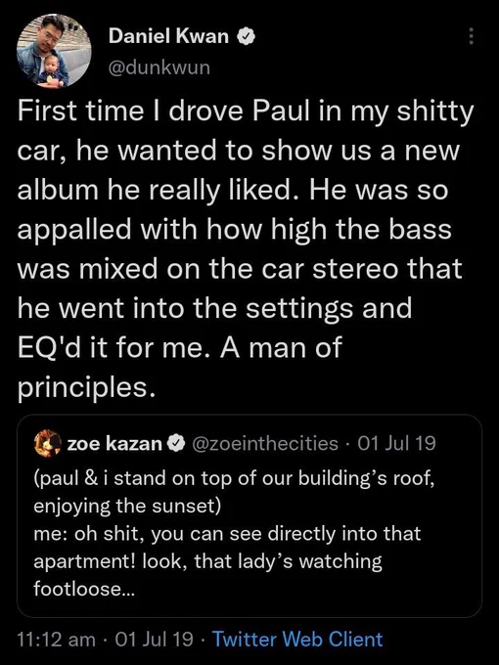
Task: Open zoe kazan's name in quoted tweet
Action: [114, 444]
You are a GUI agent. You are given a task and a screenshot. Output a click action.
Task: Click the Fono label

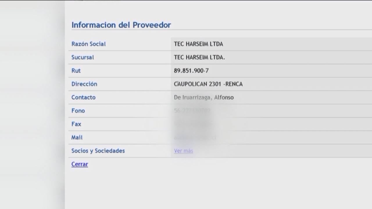click(x=78, y=111)

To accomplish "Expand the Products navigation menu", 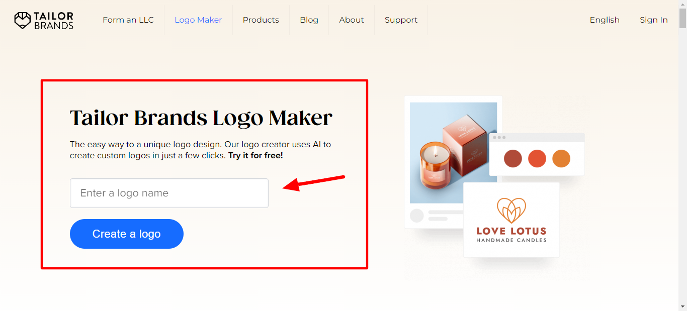I will 261,20.
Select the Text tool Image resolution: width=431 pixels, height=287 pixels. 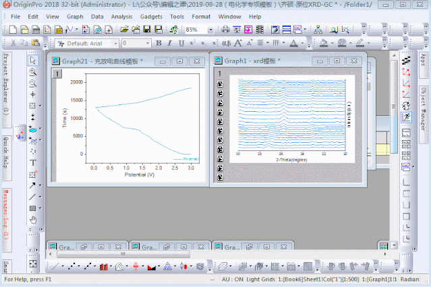32,162
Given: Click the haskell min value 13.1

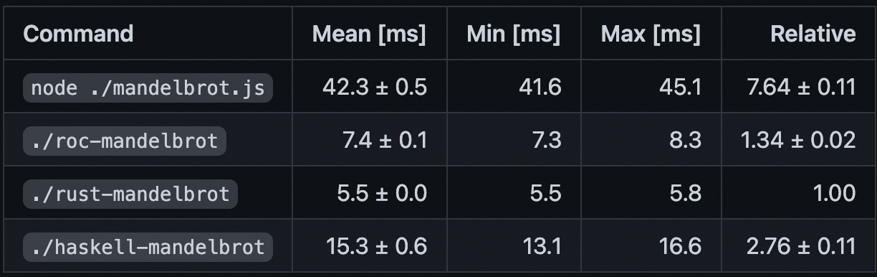Looking at the screenshot, I should tap(542, 247).
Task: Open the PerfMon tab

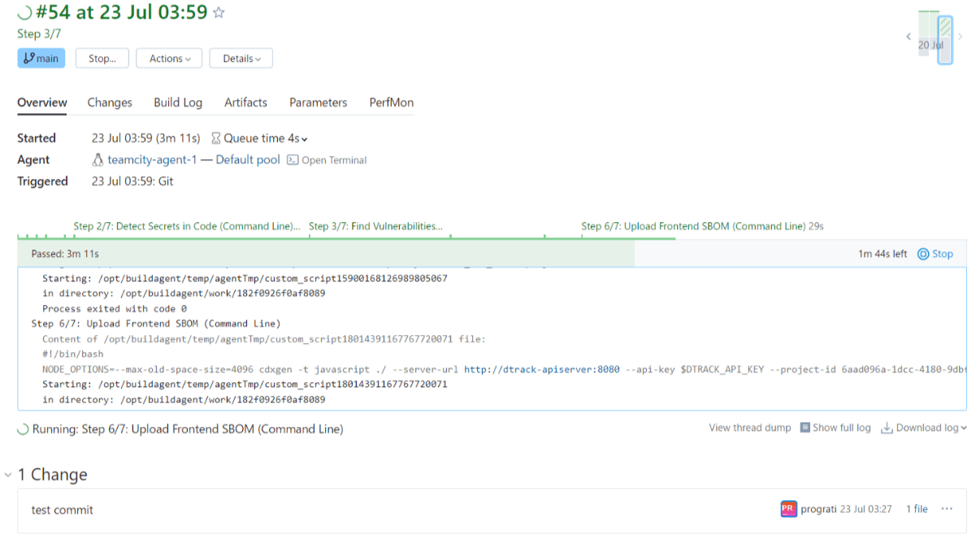Action: [x=391, y=102]
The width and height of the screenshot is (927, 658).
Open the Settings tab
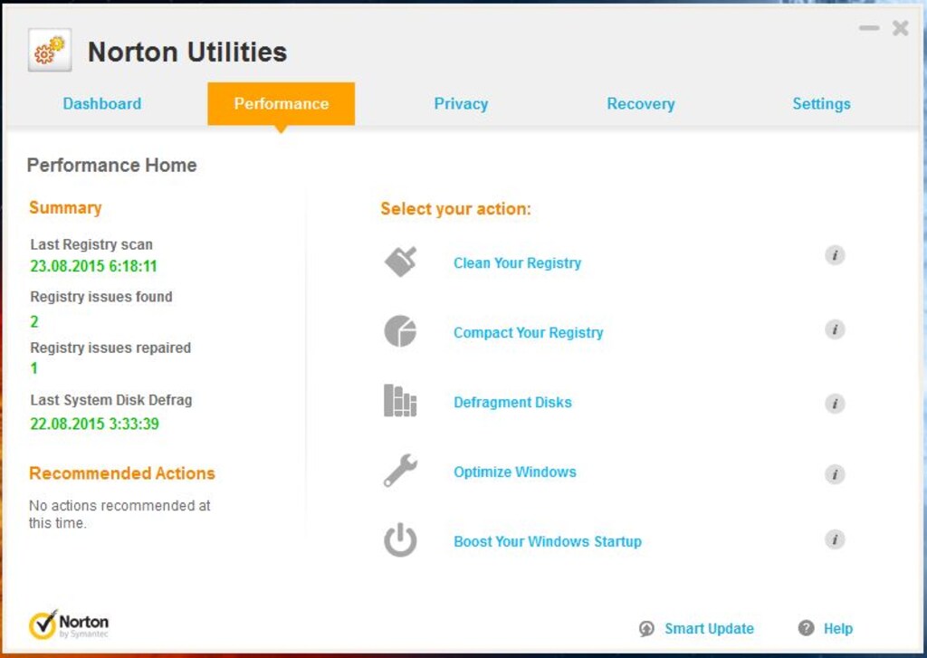coord(821,104)
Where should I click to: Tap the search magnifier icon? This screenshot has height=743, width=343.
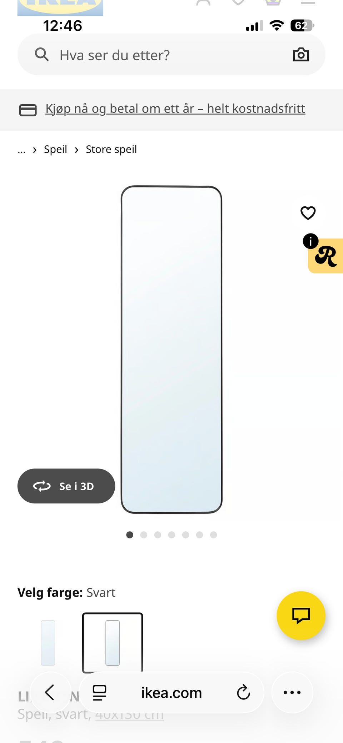click(42, 55)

******

DIRECTIONS — Write out exactly the lines from the one containing "Given: Click the haskell min value 13.1" to the last line of the records above, both included, and leave out any pictures.

EXERCISE RESULT —
Given: Click the haskell min value 13.1

Looking at the screenshot, I should tap(542, 247).
Task: Open the PerfMon tab

Action: [x=391, y=102]
The width and height of the screenshot is (927, 658).
Open the Settings tab
coord(821,104)
Where should I click to: Tap the search magnifier icon? This screenshot has height=743, width=343.
click(42, 55)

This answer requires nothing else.